I have already figured out the rest of the questions pertaining to.. except for the last part:

D) Using your function V= x(32-2x)(40-2x);
determine the values of "x" that will result in boxes with a volume greater than 2016 cm^3
• Mar 8th 2010, 04:15 PM
pickslides
Solve $x(32-2x)(40-2x)> 2016$
• Mar 8th 2010, 05:00 PM
thanks for answering.. but more specifically?

my teacher is clueless and im trying to learn this on my own..

i have the answer as " apprx. 2 < x < 10.9 or x >23.1 "

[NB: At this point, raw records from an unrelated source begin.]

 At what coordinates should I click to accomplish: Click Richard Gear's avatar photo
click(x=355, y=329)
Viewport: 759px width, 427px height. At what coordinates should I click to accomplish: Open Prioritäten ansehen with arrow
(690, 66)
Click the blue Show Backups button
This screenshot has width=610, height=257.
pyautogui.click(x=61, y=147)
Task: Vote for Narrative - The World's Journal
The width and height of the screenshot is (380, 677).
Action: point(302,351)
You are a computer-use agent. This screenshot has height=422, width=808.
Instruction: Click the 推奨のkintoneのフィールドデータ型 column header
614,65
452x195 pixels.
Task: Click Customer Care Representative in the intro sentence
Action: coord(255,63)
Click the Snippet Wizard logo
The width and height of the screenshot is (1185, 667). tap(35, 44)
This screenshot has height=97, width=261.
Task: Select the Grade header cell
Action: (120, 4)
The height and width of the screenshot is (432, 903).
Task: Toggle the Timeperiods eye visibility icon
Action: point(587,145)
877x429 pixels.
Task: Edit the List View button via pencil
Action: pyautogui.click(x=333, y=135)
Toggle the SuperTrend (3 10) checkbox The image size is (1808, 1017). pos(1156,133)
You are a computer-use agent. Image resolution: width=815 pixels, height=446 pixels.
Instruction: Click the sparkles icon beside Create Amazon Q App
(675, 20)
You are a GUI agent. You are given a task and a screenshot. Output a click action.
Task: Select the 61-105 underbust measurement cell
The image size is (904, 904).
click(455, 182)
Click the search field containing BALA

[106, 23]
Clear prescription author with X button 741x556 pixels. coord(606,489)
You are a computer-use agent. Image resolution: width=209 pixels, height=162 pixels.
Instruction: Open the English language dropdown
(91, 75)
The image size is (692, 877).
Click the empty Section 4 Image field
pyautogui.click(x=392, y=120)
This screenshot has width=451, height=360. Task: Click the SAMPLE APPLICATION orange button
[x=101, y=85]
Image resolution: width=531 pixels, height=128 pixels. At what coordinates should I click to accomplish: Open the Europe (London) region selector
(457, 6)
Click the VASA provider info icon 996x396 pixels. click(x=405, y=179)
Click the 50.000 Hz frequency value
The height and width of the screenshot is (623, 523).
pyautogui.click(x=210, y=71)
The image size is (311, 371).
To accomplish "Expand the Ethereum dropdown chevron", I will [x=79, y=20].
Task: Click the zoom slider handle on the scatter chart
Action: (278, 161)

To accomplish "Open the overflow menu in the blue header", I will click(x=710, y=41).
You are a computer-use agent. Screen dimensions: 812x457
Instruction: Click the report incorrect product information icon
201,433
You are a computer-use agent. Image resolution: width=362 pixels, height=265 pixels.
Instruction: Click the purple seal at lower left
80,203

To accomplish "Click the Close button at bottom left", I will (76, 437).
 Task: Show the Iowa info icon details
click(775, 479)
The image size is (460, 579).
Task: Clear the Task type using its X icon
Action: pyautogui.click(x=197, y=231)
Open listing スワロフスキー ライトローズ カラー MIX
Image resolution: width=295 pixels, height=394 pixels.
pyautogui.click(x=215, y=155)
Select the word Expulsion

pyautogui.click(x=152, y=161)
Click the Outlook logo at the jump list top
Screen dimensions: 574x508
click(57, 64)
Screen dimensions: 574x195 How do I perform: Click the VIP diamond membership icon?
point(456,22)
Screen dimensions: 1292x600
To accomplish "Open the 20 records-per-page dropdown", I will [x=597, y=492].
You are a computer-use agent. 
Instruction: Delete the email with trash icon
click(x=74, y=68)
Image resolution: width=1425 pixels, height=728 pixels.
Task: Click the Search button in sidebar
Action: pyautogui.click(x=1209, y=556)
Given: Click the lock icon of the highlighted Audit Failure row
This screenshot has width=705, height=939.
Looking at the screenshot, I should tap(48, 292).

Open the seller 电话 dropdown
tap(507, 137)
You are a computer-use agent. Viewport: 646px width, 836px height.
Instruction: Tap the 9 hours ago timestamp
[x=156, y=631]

but i dont know how to get there
• Mar 8th 2010, 05:07 PM
mr fantastic
Quote:

Originally Posted by advancedfunctions2010
thanks for answering.. but more specifically?

my teacher is clueless and im trying to learn this on my own..

i have the answer as " apprx. 2 < x < 10.9 or x >23.1 "

but i dont know how to get there

Note that $x(32-2x)(40-2x) - 2016$ can be factorised as $4(x - 2) (x^2 - 34x+252)$ so you should be able to exactly solve $x(32-2x)(40-2x) - 2016 = 0$. A rough sketch graph of $y = x(32-2x)(40-2x) - 2016$ can then be used to solve the required inequality.